#### [What you should do]
The full listing, excluding its pictures, should be printed exactly as it stands.

#### [Listed records]
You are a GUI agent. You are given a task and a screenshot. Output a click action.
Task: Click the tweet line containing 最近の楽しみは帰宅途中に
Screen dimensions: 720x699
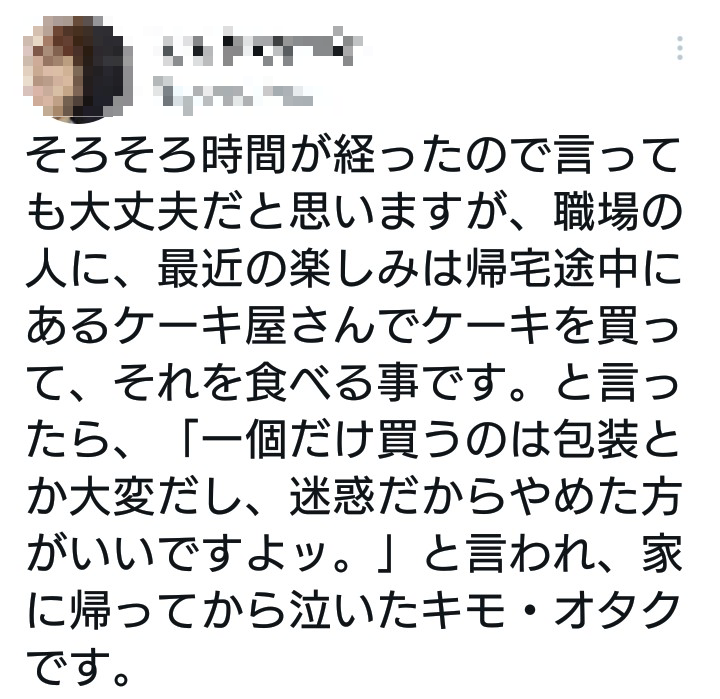353,269
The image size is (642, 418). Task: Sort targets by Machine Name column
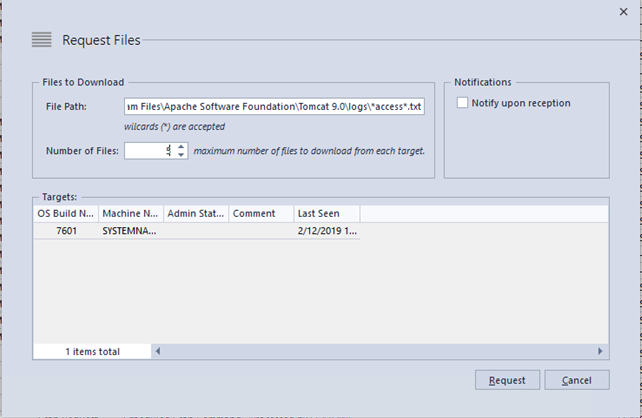point(130,214)
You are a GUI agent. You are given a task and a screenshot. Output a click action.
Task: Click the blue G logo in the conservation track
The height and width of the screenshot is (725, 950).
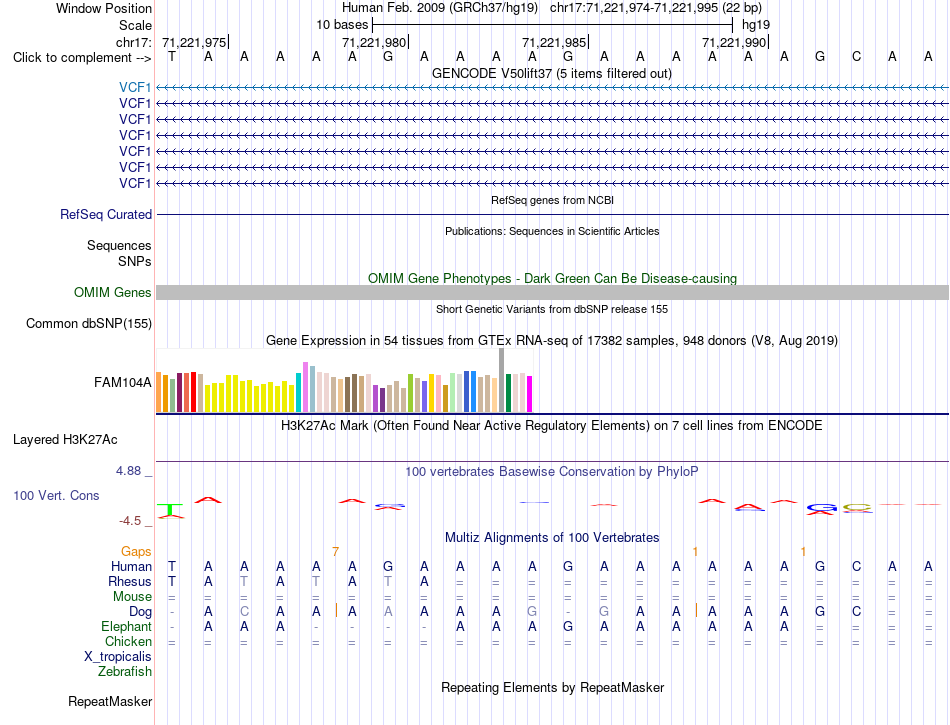(822, 508)
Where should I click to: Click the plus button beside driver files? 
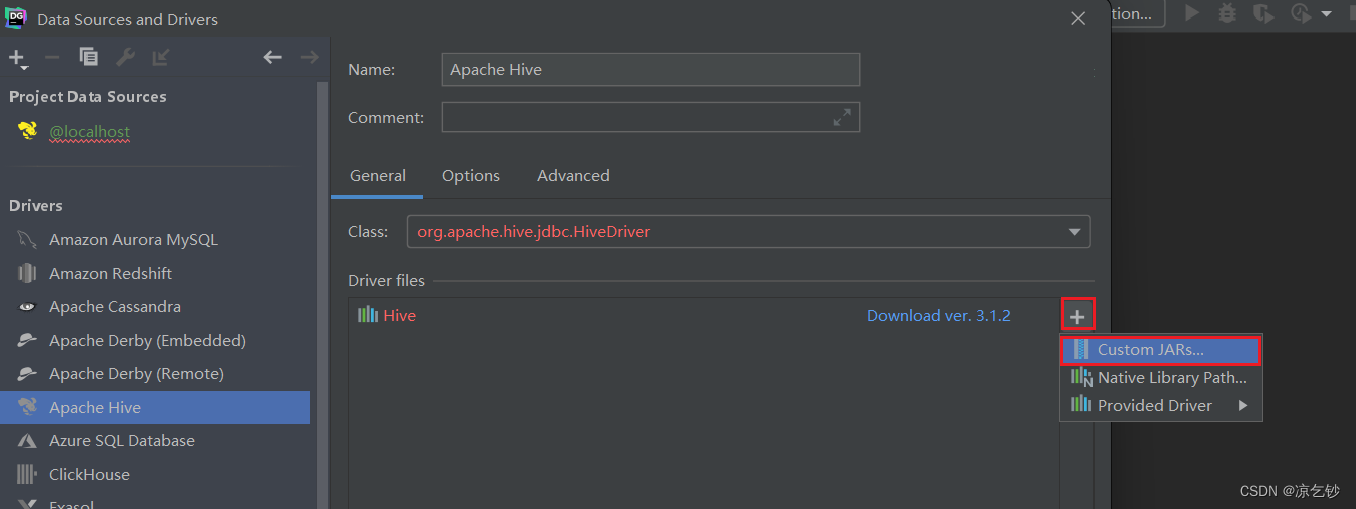[1077, 316]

#### [Exercise output]
You are a GUI agent. You are given a task and a screenshot. Output a click action.
Task: Click the tweet line containing 最近の楽しみは帰宅途中に
Screen dimensions: 720x699
353,269
The image size is (642, 418). Task: Sort targets by Machine Name column
point(130,214)
You are a GUI agent. You are given a task and a screenshot. Output a click action.
Task: Click the blue G logo in the conservation track
The height and width of the screenshot is (725, 950).
(822, 508)
Where should I click to: Click the plus button beside driver files? 
[1077, 316]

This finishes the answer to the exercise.